Show that the relation $R$ defined in the set A of all triangles as $R =\left\{\left( T _{1},\, T _{2}\right):\, T _{1}\right.$ is similar to $\left. T _{2}\right\}$, is equivalence relation. Consider three right angle triangles $T _{1}$ with sides $3,\,4,\,5, \,T _{2}$ with sides $5,\,12\,,13 $ and $T _{3}$ with sides $6,\,8,\,10 .$ Which triangles among $T _{1},\, T _{2}$ and $T _{3}$ are related?

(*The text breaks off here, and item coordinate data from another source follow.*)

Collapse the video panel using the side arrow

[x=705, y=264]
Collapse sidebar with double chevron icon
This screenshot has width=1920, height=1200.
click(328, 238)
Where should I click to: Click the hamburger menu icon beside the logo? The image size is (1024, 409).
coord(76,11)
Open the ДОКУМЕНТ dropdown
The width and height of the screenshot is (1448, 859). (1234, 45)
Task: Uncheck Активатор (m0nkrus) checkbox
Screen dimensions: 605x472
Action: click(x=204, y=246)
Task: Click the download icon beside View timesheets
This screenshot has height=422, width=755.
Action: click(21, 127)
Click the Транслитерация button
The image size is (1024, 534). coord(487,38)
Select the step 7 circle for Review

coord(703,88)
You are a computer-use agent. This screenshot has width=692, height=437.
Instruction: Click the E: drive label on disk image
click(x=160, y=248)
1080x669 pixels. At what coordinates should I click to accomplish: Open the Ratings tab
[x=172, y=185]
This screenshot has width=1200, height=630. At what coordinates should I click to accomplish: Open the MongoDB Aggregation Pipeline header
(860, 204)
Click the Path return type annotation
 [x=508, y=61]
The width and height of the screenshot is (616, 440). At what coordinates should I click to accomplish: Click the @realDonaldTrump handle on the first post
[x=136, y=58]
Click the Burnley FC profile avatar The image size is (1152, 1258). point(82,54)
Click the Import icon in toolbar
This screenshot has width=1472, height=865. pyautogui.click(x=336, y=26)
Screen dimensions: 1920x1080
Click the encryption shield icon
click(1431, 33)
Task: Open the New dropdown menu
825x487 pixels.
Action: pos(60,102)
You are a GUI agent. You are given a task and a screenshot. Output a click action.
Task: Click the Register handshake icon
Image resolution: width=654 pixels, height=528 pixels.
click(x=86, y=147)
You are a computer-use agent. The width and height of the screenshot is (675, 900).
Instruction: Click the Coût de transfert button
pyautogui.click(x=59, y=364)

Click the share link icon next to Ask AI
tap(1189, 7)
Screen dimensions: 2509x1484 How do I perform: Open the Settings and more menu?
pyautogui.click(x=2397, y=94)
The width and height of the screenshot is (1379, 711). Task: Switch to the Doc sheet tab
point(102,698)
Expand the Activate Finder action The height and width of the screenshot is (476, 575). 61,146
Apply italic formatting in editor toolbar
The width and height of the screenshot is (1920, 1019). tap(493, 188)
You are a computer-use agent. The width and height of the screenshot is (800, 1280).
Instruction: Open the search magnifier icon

$R =\{\left( T _{1}, T _{2}\right): T _{1}$  is similar to $T _{2}\}$

$R$ is reflexive since every triangle is similar to itself.

Further,

If $\left(T_{1},\, T_{2}\right) \in R,$ then $T_{1}$ is similar to $T_{2} .$

$\Rightarrow T _{2}$ is similar to $T _{1}$

$\Rightarrow\left(T_{2}, T_{1}\right) \in R$

$\therefore R$ is symmetric.

Now,

Let $\left(T_{1}, T_{2}\right),\left(T_{2}, T_{3}\right) \in R$

$\Rightarrow$ Ti is similar to $T _{2}$ and $T _{2}$ is similar to $T _{3}$.

$\Rightarrow T _{1}$ is similar to $T_3$

$\Rightarrow\left(T_{1},\, T_{3}\right) \in R$

$\therefore R$ is transitive.

Thus, $R$ is an equivalence relation.

Now,

We can observe that $\frac{3}{6}=\frac{4}{8}=\frac{5}{10}\left(=\frac{1}{2}\right)$

$\therefore$ The corresponding sides of triangles $T _{1}$ and $T _{3}$ are in the same ratio.

Then, triangle $T _{1}$ is similar to triangle $T _{3}$.

Hence, $T _{1}$ is related to $T _{3}$.